Ailing Fruit Project Saved by New Solar Irrigation
Farmer Jean Claude Sindikubwabo (35) has experienced a long and painful journey from the time he started farming in 2014. Like most beginners, he started off on the wrong foot, seeing losses on his first vegetable harvest mainly due to a lack of knowledge and unconducive weather conditions around Bugesera, one of Rwanda’s driest districts. Unfortunately, he never fully recovered from that bad start until much later in November 2019, when he received an approx. $4,000 (RWF 4 million) bank loan to invest in watermelon farming that matured the following year in March 2020. By bad luck, that coincided with the first total lockdown due to the COVID-19 pandemic! The project was doomed without access to markets. The pain of watching his produce rot in the garden and the thought of the unpaid bank loan were too much to bear. Sindikubwabo needed urgent help.

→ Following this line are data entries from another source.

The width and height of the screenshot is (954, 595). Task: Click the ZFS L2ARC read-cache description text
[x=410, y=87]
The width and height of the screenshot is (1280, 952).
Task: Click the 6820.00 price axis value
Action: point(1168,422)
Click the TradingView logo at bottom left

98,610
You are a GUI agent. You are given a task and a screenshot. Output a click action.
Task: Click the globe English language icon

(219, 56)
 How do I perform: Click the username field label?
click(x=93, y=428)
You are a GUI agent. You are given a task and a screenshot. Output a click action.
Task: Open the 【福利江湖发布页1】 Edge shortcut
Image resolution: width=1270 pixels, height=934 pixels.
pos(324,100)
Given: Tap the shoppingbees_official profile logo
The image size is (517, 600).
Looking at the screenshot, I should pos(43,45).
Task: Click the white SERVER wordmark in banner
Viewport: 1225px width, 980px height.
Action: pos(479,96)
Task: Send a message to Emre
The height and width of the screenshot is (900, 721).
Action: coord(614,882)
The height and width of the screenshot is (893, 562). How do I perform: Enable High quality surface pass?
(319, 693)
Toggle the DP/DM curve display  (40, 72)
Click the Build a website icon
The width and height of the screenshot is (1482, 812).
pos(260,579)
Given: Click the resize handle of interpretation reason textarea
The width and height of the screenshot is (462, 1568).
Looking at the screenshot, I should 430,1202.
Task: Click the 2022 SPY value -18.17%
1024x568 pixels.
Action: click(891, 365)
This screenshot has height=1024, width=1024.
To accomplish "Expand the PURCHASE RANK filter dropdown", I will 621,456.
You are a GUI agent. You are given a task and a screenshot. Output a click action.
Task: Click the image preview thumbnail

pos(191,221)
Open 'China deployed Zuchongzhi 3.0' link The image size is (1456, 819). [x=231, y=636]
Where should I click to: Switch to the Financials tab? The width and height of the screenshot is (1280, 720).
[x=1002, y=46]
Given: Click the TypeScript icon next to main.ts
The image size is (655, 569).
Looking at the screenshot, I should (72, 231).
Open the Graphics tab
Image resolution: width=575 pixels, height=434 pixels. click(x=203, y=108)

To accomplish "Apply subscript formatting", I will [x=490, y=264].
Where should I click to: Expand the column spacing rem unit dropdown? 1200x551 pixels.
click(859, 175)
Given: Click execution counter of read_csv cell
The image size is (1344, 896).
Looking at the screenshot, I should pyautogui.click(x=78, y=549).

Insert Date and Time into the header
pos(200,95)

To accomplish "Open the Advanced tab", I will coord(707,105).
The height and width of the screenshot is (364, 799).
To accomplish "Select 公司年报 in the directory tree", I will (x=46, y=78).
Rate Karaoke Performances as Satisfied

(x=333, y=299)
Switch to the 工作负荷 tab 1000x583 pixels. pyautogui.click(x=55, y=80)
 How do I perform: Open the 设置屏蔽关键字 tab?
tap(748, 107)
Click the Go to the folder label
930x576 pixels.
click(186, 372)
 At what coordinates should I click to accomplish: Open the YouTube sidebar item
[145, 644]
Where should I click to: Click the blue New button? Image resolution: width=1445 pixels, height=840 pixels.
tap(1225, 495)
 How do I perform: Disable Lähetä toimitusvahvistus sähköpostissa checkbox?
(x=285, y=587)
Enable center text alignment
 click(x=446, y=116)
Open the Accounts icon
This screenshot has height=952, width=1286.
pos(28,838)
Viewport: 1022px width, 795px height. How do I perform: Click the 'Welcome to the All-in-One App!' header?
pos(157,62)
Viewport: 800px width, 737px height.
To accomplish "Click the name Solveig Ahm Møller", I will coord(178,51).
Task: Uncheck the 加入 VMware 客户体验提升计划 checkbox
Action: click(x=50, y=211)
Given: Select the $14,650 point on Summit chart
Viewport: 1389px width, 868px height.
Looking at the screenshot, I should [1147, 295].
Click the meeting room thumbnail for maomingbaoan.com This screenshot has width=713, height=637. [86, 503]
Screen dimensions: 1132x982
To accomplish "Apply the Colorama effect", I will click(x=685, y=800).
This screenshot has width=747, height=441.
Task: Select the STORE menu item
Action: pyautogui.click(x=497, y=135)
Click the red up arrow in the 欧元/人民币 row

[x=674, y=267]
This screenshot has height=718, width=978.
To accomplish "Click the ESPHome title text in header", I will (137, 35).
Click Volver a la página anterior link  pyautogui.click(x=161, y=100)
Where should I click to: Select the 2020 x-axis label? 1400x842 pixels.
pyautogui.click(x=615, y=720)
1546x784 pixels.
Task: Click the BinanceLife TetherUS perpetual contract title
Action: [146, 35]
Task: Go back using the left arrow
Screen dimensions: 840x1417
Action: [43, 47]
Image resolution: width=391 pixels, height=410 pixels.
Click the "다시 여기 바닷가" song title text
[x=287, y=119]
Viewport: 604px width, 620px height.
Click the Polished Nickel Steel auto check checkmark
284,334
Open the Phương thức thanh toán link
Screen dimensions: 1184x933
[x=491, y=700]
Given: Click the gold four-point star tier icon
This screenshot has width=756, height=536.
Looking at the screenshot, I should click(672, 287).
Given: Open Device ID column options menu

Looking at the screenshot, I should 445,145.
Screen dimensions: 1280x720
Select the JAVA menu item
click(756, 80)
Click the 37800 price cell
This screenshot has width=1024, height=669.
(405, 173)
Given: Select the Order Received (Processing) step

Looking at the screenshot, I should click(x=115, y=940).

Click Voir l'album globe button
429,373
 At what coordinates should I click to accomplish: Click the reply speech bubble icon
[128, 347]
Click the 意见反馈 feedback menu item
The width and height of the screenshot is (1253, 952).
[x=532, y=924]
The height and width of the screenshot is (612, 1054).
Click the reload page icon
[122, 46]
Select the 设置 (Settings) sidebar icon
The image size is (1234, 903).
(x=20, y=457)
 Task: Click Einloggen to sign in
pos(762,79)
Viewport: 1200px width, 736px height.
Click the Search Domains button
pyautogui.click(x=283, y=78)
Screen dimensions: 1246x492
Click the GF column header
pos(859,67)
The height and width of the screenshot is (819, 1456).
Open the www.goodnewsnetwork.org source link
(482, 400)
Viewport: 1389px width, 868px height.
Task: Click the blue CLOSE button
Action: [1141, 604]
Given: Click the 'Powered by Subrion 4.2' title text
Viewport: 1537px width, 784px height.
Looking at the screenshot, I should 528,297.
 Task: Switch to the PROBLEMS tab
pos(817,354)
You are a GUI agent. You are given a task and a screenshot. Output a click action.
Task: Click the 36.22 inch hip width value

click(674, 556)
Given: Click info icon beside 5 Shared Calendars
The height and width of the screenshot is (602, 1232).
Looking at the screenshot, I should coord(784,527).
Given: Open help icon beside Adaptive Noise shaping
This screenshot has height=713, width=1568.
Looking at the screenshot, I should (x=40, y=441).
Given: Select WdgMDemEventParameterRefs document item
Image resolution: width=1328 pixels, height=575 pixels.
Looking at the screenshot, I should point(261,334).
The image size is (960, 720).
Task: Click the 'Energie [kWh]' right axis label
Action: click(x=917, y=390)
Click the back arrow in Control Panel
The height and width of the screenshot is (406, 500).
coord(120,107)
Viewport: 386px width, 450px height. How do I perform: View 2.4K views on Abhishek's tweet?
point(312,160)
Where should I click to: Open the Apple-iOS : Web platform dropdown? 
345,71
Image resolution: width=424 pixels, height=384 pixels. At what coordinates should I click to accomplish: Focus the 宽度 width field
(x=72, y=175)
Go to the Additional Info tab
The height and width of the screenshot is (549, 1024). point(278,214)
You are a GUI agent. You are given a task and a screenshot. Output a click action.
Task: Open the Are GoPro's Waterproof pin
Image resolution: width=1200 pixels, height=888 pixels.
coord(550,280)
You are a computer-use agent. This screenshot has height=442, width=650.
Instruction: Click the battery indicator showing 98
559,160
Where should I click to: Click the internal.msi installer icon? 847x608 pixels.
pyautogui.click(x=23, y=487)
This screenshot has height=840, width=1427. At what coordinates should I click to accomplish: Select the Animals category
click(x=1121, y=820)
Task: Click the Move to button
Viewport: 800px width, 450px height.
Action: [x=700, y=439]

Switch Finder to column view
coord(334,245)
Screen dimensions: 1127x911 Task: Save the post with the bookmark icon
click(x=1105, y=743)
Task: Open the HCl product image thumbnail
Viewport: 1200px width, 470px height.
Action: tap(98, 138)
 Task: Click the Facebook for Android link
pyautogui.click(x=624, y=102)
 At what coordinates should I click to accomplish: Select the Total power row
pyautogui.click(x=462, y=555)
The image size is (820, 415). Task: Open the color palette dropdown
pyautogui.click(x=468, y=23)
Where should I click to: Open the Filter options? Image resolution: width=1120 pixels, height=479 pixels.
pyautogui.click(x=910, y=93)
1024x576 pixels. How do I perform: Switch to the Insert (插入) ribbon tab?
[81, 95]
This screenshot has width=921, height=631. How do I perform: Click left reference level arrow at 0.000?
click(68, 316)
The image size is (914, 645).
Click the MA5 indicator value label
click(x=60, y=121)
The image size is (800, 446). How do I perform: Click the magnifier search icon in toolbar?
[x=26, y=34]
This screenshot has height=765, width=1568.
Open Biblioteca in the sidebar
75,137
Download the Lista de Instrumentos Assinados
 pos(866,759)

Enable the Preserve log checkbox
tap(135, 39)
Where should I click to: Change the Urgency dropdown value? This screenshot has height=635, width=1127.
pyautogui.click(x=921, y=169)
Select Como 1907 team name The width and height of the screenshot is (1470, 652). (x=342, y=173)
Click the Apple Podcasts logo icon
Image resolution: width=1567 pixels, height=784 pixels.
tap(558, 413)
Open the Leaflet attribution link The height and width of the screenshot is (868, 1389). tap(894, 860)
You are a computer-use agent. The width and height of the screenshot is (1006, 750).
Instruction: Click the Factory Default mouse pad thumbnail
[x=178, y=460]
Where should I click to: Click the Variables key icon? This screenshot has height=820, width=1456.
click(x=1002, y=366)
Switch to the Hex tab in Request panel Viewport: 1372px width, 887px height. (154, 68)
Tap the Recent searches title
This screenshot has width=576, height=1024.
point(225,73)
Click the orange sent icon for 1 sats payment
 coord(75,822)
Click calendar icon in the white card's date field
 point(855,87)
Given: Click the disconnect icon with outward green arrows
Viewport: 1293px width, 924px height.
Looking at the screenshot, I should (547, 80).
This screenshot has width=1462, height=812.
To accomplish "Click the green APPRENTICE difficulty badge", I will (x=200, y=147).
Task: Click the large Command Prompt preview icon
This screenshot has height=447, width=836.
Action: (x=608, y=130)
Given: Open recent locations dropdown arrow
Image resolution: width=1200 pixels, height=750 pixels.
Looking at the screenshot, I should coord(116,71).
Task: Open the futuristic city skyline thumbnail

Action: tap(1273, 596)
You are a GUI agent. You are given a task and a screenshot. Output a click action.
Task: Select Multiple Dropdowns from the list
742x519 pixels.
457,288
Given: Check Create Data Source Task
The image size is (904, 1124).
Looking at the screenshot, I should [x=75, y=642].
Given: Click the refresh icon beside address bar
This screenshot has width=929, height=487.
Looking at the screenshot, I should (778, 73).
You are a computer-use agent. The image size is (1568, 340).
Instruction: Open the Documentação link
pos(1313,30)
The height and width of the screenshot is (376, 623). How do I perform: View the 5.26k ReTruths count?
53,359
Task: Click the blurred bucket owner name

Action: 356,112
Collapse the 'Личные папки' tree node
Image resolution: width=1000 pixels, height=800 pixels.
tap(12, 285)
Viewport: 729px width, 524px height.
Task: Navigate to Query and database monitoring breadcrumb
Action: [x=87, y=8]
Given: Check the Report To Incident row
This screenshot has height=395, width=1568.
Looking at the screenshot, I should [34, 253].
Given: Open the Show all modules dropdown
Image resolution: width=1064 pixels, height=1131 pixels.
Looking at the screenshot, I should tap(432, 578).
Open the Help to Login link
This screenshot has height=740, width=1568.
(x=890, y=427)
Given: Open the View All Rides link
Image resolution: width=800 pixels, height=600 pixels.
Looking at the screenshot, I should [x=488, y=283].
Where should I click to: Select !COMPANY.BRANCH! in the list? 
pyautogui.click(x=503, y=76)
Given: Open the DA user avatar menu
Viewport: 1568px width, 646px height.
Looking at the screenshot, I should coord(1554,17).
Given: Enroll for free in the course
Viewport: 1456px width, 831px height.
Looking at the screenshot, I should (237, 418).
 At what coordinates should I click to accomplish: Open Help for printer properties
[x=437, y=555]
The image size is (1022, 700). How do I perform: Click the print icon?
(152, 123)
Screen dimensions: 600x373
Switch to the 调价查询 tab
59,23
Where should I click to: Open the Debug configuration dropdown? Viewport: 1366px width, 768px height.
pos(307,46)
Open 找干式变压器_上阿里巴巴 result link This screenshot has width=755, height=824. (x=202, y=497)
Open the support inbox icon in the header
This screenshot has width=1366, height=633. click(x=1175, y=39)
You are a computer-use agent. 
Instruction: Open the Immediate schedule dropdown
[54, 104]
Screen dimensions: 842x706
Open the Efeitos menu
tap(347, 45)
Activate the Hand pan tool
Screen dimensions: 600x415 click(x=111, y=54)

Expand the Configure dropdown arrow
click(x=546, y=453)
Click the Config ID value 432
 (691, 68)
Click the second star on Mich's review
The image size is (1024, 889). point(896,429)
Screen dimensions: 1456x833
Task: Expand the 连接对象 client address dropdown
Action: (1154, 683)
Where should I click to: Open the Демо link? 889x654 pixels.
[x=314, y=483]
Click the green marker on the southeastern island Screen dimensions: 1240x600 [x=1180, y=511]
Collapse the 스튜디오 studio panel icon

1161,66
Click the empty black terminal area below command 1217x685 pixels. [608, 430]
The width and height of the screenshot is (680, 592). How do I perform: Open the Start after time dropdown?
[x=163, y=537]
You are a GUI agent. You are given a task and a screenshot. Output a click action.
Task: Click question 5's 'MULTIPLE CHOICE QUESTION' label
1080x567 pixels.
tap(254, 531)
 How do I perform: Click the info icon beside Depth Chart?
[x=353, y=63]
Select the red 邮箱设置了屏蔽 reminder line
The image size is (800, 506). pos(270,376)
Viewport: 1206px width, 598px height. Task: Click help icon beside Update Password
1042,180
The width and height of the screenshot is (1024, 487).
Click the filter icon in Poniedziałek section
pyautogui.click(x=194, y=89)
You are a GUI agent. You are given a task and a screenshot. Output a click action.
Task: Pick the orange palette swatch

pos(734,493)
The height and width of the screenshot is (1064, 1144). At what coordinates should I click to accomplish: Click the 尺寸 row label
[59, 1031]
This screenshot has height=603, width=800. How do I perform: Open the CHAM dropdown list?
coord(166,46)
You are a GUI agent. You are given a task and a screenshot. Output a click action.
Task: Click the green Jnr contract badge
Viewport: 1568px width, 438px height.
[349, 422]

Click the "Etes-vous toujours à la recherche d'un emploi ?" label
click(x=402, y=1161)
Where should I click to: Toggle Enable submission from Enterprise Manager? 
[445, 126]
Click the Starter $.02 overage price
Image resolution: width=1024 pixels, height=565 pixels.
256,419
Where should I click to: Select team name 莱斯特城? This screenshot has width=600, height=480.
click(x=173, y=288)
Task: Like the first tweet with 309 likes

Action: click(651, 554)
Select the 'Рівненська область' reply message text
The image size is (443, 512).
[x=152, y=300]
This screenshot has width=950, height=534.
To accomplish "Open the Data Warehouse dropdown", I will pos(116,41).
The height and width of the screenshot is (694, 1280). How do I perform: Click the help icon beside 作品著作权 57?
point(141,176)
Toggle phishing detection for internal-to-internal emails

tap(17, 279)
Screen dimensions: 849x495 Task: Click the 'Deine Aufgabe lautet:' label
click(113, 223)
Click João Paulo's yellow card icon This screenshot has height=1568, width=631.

That same year, Sindikubwabo joined 63 farmers on Kamabuye solar irrigation site, one of the sites set up in the four districts of Gatsibo, Ngoma, Kayonza and Bugesera by the Feed the Future Rwanda Hinga Weze Activity and the Rwanda Agricultural and Animal Resources Development Board (RAB). Funded by USAID, Hinga Weze mobilized the farmers into a cooperative and coached them on good farming and climate smart practices. Hinga Weze aims to improve productivity and incomes for 535,000 farmers, improve nutritional intake for women and children and build the resilience of agriculture to climate changes.
Fully equipped with new skills, Sindikubwabo returned to farming. He also learned to diversify and grow other crops, which he marketed ahead of harvest time in order to minimize losses. Last season alone, Sindikubwabo sold 178 sacks of green pepper and nine tons of watermelon for a combined total of approx. $3,059 (RWF 3,080,000). This adds to $5,294,907 (approx. RWF 5 billion) gained by farmers in sales value for horticulture. Like the other 12,000 farmers on solar-irrigation sites across the four districts, Sindikubwabo is able to plant vegetables and fruits all-year around, unlike previously when they would wait for favorable seasons.
“I’m able to pump water upstream for irrigation without spending a lot of money on fuel and labor,” observed Sindikubwabo. He was also able to use profits from farming to set up a permanent house and a piggery project. He employees four permanent staff and 25 casual laborers, whom he supports with soft loans and vegetables for their families’ welfare.
As Hinga Weze winds up, Sindikubwabo has paid off 90 percent of the bank loan and is now planning to expand his farming business.